Кажется, пугаю её, потому что вместо криков меня ведут в кухню, выдают стакан воды и гладят по голове, прижав щекой к животу.
От мамы пахнет выпечкой и совсем немножко церковью. Но мама не ходит в церковь! И я не знаю, почему мне вдруг мерещится этот запах.
— Рассказывай, Лиза, что стряслось? Если ты получила плохой балл…
Но я перебиваю и, набравшись храбрости, выпаливаю без заминки. Про звонок с работы, про реферат, про мою защиту и странные намёки. Про то, как мне было страшно и как я отступала к двери миллиметр за миллиметром, сдерживая тошноту.
Но вот про спасителя… про того странного парня… Про него сказать не смогла. Обозначила, что мне помог проходящий студент, которого я не знаю.
Возможно, это и не ложь: он действительно мог оказаться студентом старшего курса, с которым я никогда не пересекалась.
* * *
Вместо скандала и криков с указанием моего места в жизни, мама хватается сначала за голову, а потом за телефон, и до самой глубокой ночи выясняет все вопросы и подробности, поднимая на уши знакомых.
К счастью, подробностей моего позора не звучит, мама очень ловко обходит все нюансы, ограничиваясь распространёнными фразами.
Но всё, чего удаётся добиться, это скупой информации об увольнении Герасименко. Кто-то кому-то по огромному секрету нашептал, что «сверху попросили» не предавать дело огласке, однако уволить преподавателя по статье за хулиганство и нарушение режима.
«Сверху»? Я же точно знаю, что тот парень никого не просил и не звонил. Если только потом?

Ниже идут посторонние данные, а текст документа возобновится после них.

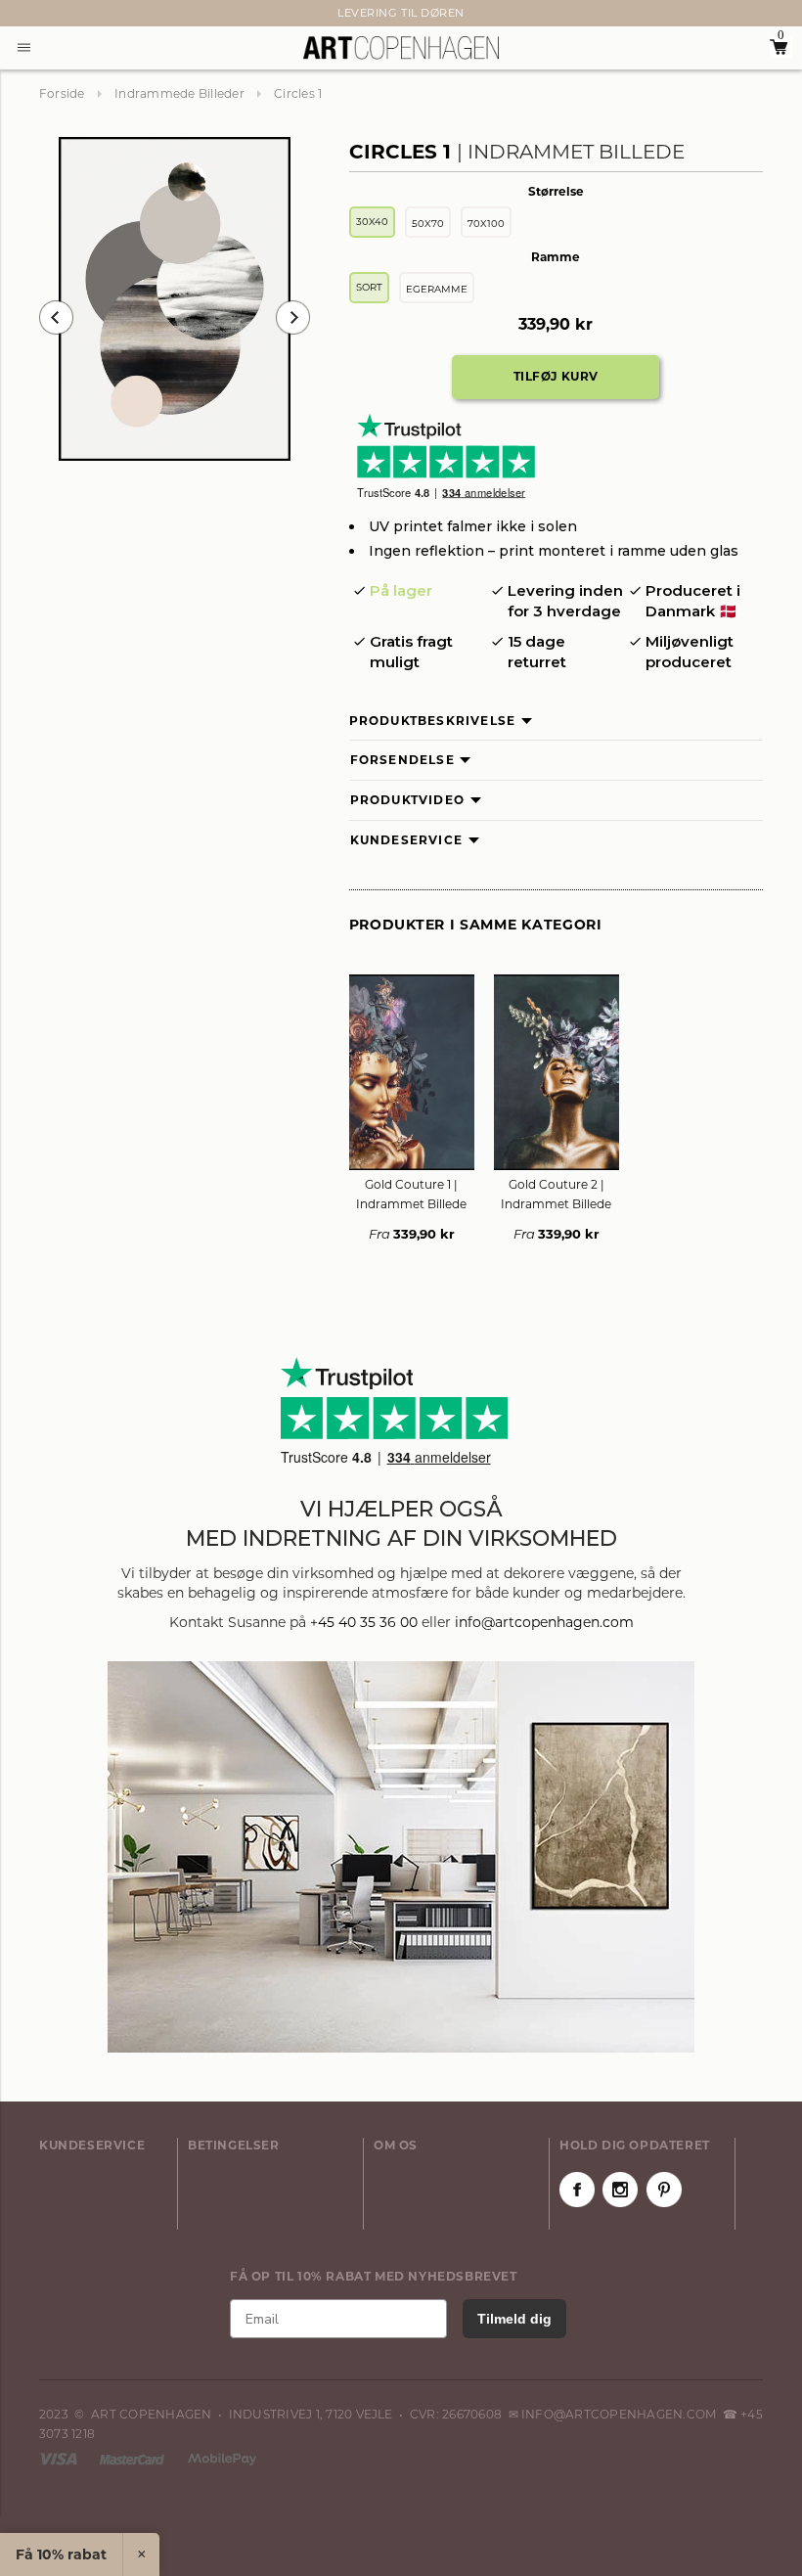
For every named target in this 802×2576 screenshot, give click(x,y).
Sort (369, 287)
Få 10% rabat (61, 2554)
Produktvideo (407, 799)
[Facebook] (577, 2189)
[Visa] (59, 2458)
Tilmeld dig (514, 2319)
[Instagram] (620, 2189)
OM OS (396, 2145)
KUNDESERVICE (92, 2145)
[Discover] (222, 2458)
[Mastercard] (133, 2458)
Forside (62, 93)
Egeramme (437, 289)
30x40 (372, 221)
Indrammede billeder (179, 93)
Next (49, 13)
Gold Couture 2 (556, 1194)
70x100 (486, 223)
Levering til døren (401, 13)
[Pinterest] (664, 2189)
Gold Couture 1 (411, 1194)
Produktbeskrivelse (432, 720)
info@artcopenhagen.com (544, 1622)
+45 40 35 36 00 (364, 1622)
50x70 (428, 223)
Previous (56, 317)
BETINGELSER (234, 2145)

Но разве же могут быть у студента такие связи?
— Видимо, кому-то перешёл дорожку, раз так быстро убирают, — резюмирует мама и гонит меня разливать чай.
Это уже седьмое или восьмое чаепитие за вечер под обсуждения и предположения. Мне бы лечь и уснуть, но я боюсь, что мама решит для профилактики наказать меня, и терплю, старательно отслеживая её настроение.